Unfortunately, this means that the ideal of decision making in the corporate world that encourages analytical objectivity virtually ensures the loss of what’s been learned through experience. Our drive for objective thinking prevents us from acknowledging that emotions are an integral, if not essential, part of our interactions and decision-making.
So, we go about our daily corporate life, constructing our subjective reality and denying to ourselves and those around us that we are subjective. And since everyone else also is operating under their own personal version of “objective” reality, conflicts occur. Each individual sees reality differently. Since conflict is emotional, we deny that, too. Then we try even harder to be objective, we further deny our emotions and the emotions of others, and surprise, we get deeper into conflict.
This brings me to what this means for change management and the reason I posted the above video.
There is no better way to tap the subjective, mental world of emotional associations than by using stories.
Changing business is about changing people, whether we are changing strategy, work process or technologies. It therefore makes sense for us to supplement our logic with a mode of thinking that accounts for what is unique to human beings. When we do our actions will lead to much better results.
We can use stories both to understand others as well as to shape how others think and behave. As James Rogers suggests, they help people understand more than the logical, business reasons for a change of direction. They help people connect with the message, and “feel it, sense it . . . almost taste it.”

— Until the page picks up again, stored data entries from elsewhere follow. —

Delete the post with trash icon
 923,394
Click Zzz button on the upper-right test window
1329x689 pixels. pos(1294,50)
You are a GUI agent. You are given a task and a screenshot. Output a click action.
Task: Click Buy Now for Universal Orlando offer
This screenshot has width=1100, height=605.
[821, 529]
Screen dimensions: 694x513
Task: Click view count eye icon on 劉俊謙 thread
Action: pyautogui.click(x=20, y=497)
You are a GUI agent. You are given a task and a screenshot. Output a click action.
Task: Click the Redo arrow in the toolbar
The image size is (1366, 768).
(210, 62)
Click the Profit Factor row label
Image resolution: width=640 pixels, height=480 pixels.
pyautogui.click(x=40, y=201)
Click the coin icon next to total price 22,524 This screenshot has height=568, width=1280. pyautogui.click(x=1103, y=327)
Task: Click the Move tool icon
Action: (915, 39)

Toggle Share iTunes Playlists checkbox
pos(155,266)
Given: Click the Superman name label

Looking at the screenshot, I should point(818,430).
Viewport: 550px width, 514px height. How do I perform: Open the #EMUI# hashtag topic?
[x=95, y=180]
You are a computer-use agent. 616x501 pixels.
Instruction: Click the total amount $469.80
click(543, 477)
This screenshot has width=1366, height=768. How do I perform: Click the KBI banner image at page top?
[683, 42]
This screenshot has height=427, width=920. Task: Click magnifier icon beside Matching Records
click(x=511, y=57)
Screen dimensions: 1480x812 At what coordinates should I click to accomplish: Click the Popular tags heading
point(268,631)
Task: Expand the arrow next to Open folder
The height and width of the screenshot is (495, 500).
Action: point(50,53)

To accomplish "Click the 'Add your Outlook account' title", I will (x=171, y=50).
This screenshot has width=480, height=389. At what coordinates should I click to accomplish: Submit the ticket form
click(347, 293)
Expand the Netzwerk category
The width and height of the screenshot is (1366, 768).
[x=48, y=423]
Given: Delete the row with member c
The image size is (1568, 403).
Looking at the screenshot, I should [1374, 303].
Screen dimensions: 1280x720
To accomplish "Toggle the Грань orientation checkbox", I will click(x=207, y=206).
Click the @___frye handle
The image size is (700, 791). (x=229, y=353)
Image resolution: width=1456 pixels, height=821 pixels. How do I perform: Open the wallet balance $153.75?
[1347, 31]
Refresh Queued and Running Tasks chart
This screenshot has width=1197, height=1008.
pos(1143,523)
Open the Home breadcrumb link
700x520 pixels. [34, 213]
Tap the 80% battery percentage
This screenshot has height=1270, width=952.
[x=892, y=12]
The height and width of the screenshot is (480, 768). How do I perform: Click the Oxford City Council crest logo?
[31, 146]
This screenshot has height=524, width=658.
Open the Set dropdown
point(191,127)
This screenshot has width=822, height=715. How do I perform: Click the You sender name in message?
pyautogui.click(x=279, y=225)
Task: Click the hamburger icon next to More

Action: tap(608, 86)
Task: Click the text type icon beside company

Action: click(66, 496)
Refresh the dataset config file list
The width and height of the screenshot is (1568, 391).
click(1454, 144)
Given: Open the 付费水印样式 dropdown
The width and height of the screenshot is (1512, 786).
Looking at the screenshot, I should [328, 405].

As change managers, hearing the stories of others is a powerful way of helping overcome resistance. Listening to stories helps us understand both the logic and the emotion behind the decision making. Stories become a framework to analyze the business context and a tool to help us go beyond the numbers to the reasons for the numbers. They provide a deeper appreciation for the forces at work and how we need to address them.
Once we understand the stories people are telling themselves, we will know how to tell stories that will help them understand the change. This understanding helps us incorporate the emotions of others into the way we shape the change process. Stories help us empathize and inspire. They help us go beyond logic to connect with human emotion as a powerful force for change.